Activity:
The answer must be every line of the records below that contains the word "agent", copied out.

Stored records
▬▬▬▬▬▬▬▬▬▬
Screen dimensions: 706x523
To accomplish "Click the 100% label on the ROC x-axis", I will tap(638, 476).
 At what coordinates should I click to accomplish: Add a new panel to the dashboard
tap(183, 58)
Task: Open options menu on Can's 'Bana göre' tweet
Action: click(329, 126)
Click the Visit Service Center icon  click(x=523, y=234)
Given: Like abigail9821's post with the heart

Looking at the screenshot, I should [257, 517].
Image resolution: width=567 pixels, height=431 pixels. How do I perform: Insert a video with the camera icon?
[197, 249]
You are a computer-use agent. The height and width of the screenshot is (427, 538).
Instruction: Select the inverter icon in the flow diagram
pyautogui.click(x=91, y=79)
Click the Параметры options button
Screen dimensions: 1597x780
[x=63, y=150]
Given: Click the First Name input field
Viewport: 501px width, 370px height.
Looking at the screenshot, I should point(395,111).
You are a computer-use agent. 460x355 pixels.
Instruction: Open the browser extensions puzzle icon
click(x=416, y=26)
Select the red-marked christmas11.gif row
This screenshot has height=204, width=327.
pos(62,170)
▬▬▬▬▬▬▬▬▬▬
Response for this exercise:
You are a computer-use agent. The height and width of the screenshot is (427, 538).
You are a computer-use agent. 460x355 pixels.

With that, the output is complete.